(Input Opens)

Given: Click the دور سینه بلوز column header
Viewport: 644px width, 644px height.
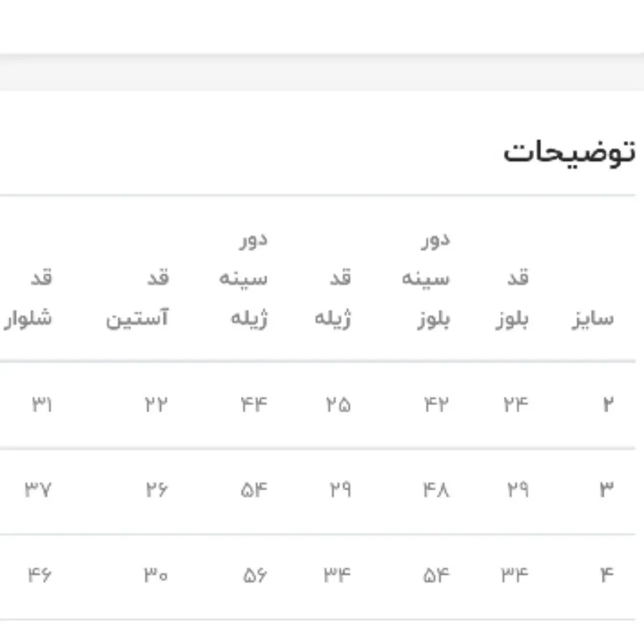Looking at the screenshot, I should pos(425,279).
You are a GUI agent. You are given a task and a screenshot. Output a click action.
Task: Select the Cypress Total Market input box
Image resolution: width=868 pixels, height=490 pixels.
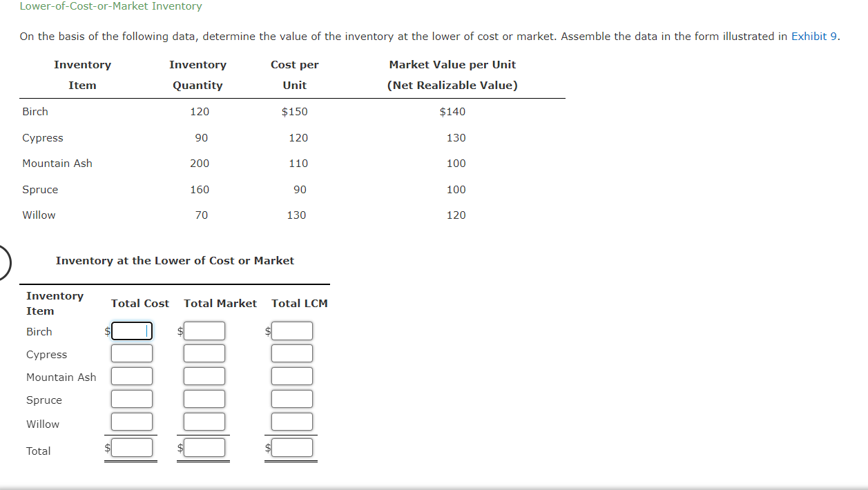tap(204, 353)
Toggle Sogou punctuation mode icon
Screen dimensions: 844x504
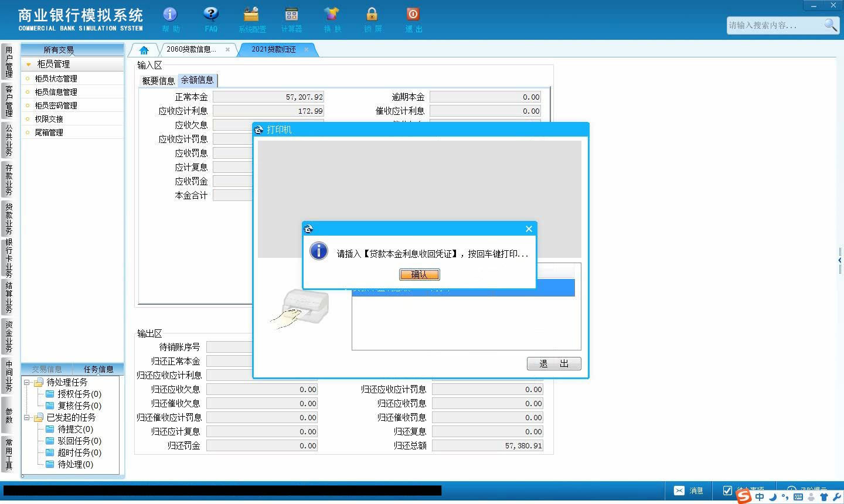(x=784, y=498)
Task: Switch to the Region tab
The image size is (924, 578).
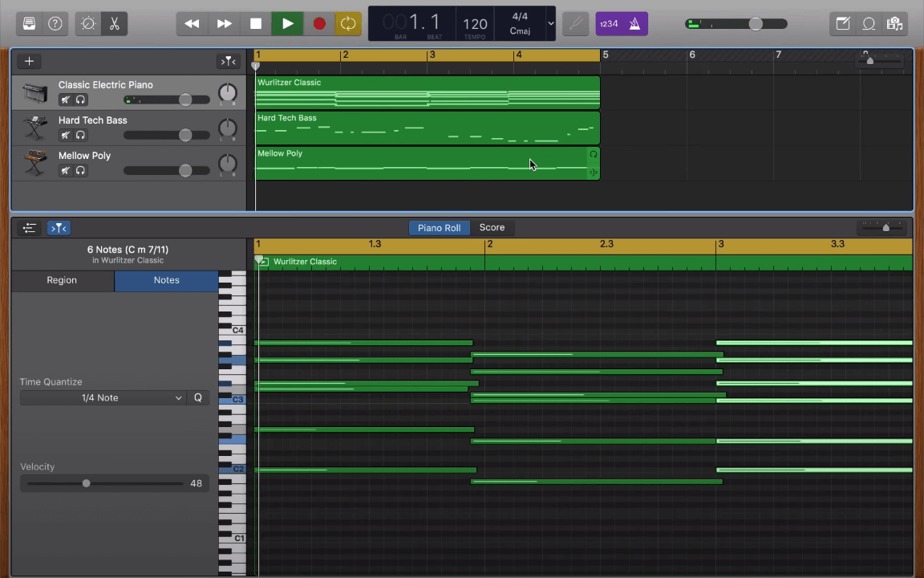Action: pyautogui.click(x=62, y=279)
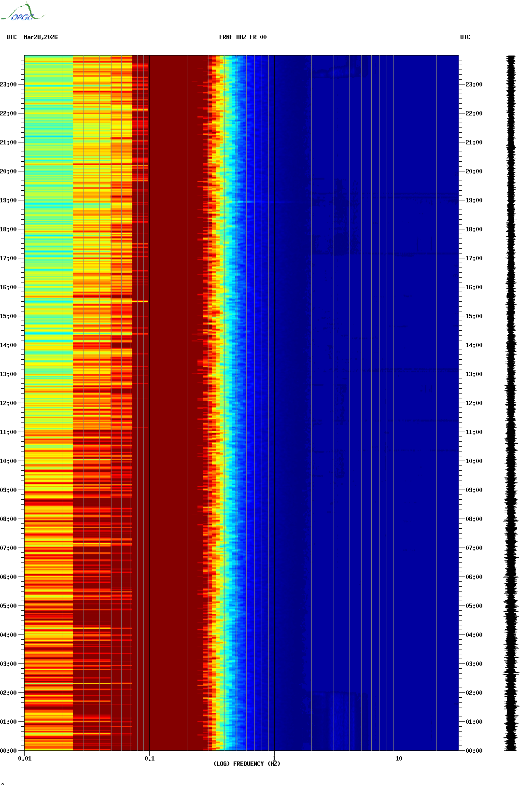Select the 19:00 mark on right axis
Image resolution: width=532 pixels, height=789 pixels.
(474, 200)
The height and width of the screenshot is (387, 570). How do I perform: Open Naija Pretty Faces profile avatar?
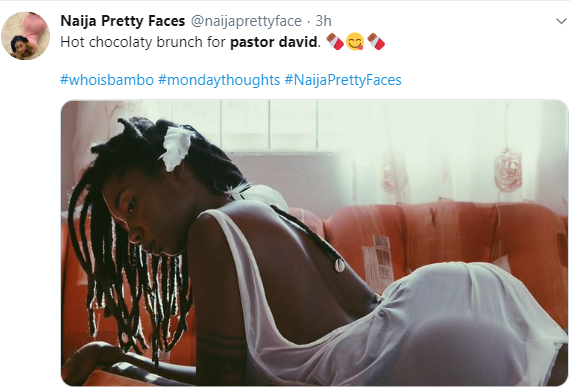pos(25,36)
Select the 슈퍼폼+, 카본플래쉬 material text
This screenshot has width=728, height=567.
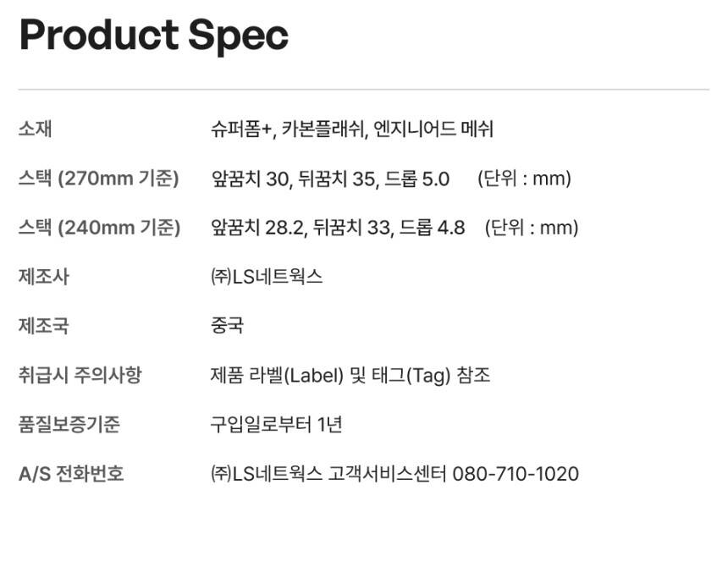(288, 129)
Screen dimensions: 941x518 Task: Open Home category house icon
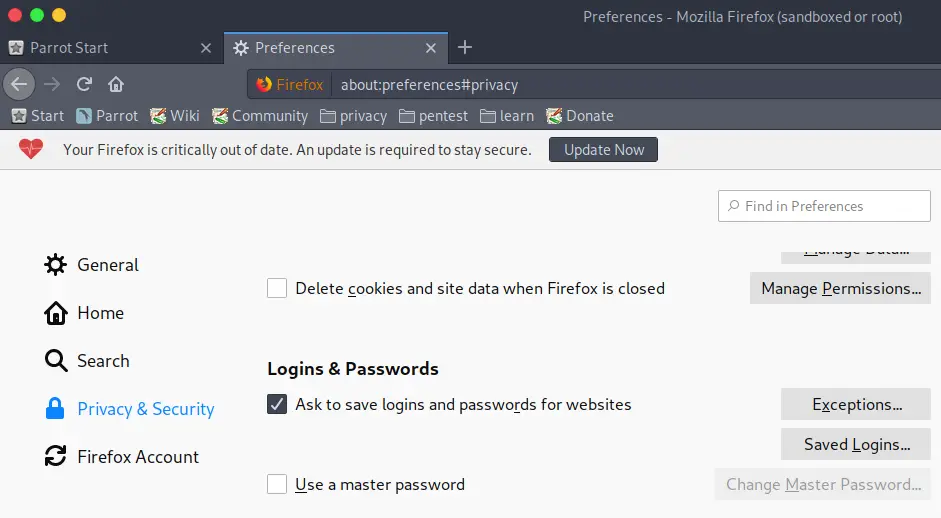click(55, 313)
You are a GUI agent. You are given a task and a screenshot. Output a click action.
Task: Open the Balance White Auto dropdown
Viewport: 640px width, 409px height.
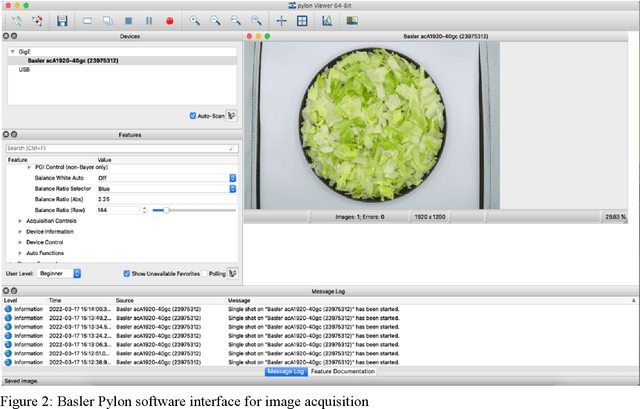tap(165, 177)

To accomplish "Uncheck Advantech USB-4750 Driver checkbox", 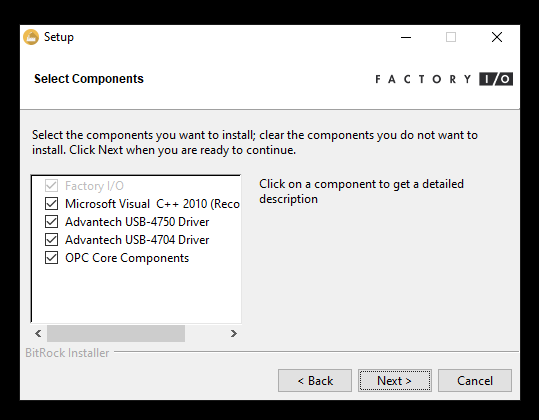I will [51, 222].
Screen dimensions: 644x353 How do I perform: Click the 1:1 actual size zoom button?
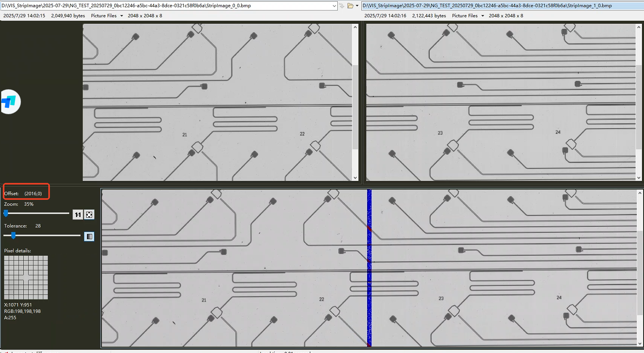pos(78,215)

(Input Closes)

Repeat exactly the lines above, beginning at the one containing "Task: Select the" and ending at the one containing "Task: Switch to the Region tab". Do not carry over any pictures.

Task: Select the Cypress Total Market input box
Image resolution: width=868 pixels, height=490 pixels.
tap(204, 353)
Toggle Sogou punctuation mode icon
Screen dimensions: 844x504
(x=784, y=498)
Task: Switch to the Region tab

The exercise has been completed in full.